The media freakout continued into Monday when Trump walked out of Walter Reed and flew back to the White House. Jennifer Jacobs, a reporter for Bloomberg, stoked conspiracy theories by reporting that she asked Trump’s medical team if any of them “recommended against taking Trump back to the White House.” She said “each one of the doctors shook their head ‘no.’ But not very vigorously.’” How vigorously were they supposed to shake their heads to calm reporter conspiracy theories that Trump is somehow on death’s door yet still able to bully doctors into letting him out?

Finally, CNN’s Chris Cuomo called Trump’s wave from the White House balcony “propaganda.” As you’ll recall, Cuomo was supposed to be quarantined with COVID-19 earlier this year but broke it to take his family to the Hamptons, where he got into an altercation with a bicyclist. Cuomo and CNN then filmed his alleged emergence from quarantine.

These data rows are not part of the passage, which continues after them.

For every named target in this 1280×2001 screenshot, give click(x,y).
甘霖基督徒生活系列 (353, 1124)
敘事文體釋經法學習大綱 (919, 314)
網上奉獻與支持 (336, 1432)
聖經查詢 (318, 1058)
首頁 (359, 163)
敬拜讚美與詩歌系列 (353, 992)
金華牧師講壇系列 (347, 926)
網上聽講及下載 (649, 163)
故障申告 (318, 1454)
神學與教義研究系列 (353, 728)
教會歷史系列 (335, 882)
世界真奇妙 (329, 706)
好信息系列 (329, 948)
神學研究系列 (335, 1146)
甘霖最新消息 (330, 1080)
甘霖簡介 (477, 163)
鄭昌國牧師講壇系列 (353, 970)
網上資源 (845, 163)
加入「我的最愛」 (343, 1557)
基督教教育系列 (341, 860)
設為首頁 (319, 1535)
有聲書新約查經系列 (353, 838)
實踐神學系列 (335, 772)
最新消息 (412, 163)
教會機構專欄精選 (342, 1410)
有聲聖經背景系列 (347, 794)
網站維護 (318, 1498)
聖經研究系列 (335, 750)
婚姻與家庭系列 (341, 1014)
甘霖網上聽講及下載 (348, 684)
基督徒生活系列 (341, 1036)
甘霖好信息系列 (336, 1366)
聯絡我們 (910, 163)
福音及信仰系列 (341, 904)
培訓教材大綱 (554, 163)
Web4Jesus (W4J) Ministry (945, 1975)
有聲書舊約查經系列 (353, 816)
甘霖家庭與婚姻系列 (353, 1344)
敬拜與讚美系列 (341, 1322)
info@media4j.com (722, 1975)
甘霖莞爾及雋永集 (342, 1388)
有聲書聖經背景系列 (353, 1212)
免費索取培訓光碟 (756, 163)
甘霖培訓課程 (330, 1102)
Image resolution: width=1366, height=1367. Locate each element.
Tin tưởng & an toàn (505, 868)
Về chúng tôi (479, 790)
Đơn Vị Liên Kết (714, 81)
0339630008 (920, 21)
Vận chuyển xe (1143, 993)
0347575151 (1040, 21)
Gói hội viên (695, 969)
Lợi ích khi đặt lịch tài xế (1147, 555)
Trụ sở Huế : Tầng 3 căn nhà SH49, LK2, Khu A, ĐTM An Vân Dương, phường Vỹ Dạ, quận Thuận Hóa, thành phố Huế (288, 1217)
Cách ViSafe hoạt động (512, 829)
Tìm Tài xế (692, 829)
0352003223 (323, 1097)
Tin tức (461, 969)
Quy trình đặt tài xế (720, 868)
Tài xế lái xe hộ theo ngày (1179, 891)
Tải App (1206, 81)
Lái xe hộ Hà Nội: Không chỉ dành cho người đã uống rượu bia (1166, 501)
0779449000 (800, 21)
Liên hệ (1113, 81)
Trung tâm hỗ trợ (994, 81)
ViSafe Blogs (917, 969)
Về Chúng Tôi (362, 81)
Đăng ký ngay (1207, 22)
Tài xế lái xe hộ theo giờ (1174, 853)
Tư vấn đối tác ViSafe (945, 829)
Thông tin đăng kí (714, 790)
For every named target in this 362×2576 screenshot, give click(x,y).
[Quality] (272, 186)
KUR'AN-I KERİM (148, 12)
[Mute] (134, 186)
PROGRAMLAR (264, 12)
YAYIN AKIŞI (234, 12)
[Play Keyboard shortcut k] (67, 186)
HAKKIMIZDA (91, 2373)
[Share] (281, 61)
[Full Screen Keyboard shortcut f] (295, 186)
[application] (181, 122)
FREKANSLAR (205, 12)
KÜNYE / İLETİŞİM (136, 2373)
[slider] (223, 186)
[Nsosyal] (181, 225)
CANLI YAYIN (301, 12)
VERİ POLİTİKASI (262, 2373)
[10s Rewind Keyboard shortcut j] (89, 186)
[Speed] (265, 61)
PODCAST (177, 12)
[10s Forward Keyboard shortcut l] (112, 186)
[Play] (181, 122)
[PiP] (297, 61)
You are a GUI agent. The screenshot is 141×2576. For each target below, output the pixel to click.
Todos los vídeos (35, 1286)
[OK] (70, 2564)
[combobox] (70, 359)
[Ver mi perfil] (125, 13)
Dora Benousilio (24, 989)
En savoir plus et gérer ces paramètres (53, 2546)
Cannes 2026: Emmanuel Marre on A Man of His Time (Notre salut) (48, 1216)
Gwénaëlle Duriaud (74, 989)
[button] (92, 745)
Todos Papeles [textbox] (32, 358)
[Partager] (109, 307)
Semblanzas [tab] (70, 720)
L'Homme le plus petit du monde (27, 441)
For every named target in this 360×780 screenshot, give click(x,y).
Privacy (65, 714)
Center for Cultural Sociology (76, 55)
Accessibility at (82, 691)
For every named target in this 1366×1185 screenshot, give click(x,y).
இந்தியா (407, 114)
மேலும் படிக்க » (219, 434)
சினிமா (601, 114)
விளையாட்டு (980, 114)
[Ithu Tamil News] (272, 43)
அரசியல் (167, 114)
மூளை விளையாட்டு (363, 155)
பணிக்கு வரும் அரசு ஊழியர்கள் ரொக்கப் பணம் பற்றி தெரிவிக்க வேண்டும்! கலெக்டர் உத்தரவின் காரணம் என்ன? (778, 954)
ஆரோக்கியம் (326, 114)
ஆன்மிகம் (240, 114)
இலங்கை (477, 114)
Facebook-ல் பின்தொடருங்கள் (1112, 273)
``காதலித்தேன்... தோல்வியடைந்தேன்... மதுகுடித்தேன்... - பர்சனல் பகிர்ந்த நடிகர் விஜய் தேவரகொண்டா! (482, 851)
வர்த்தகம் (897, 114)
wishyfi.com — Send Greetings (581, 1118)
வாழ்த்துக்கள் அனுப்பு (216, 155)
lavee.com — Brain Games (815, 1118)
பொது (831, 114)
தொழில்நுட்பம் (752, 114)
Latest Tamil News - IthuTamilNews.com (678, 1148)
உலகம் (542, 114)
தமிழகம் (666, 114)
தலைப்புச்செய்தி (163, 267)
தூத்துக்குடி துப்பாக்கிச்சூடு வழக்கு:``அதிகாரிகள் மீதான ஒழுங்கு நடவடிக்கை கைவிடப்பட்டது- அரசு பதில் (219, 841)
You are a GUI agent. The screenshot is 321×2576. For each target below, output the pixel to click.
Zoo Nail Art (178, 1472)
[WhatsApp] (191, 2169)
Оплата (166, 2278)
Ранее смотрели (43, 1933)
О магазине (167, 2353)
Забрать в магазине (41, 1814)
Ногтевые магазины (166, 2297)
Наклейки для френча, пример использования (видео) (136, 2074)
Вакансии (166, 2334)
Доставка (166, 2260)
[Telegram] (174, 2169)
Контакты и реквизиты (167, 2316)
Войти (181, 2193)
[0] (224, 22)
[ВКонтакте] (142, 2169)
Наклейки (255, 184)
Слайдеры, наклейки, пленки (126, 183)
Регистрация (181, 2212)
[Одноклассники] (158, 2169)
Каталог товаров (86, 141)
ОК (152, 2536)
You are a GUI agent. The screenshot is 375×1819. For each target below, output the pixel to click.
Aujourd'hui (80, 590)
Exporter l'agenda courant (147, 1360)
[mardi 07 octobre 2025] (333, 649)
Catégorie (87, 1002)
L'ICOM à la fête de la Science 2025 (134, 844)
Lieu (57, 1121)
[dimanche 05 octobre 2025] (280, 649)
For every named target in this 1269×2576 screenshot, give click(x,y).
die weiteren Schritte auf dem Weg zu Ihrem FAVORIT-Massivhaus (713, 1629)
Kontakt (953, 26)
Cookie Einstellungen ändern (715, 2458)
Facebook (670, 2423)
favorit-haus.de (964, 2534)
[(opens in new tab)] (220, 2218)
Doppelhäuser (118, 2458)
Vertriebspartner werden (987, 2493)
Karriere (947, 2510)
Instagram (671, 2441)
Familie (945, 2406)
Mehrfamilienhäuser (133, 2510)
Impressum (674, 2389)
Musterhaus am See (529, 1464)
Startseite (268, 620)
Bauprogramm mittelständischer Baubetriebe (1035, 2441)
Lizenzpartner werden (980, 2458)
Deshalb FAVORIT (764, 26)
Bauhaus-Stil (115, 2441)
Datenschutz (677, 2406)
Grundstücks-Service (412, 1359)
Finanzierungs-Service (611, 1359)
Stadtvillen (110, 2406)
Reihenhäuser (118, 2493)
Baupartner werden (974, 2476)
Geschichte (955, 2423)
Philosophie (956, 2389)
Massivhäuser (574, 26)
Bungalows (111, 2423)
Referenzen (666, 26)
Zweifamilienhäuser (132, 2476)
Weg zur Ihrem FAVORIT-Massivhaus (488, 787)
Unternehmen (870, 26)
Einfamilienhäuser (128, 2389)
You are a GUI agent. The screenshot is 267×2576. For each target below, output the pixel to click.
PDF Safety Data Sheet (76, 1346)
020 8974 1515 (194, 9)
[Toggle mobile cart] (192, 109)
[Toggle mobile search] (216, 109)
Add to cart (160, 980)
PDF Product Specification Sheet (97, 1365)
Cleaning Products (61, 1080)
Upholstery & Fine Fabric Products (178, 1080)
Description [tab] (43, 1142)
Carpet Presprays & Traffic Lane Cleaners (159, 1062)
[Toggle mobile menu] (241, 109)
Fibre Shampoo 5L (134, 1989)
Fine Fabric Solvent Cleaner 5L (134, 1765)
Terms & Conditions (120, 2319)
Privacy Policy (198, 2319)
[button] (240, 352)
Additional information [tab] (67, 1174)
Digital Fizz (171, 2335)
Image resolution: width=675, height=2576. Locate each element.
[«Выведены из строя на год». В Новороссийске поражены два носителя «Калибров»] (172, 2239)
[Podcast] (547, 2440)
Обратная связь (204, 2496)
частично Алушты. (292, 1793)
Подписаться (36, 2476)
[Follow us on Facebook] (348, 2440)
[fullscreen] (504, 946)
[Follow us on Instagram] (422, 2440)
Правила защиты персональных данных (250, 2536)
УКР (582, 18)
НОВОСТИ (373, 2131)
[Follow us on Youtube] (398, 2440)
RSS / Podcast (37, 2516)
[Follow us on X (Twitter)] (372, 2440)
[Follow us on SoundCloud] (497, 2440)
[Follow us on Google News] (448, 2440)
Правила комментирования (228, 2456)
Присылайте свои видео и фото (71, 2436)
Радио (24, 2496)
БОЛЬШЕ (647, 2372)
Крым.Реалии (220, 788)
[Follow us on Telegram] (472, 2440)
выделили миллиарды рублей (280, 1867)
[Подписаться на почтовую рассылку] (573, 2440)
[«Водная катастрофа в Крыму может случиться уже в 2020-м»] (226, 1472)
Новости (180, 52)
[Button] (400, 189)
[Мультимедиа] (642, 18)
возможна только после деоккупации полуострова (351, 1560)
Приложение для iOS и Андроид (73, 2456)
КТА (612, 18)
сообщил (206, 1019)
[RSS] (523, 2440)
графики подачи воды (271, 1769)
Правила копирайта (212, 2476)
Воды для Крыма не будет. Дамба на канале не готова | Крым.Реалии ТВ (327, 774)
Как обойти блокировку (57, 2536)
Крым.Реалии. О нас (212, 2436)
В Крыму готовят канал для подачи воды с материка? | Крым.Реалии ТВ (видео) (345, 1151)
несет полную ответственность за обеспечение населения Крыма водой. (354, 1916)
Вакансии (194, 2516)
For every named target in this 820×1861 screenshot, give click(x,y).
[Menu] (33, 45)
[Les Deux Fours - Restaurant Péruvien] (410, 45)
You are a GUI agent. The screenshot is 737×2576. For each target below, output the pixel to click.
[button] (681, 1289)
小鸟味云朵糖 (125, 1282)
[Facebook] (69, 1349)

So-called journalists spent days trying to convince the country its president was dying, medical doctors were involved in a coverup, and trying to scare people out of taking a commonly prescribed drug – all because they despise Trump so much. It was an incredibly embarrassing episode, above and beyond so much of the media’s misguided behavior during Trump’s presidency.

The views expressed in this opinion piece are the author’s own and do not necessarily represent those of The Daily Wire.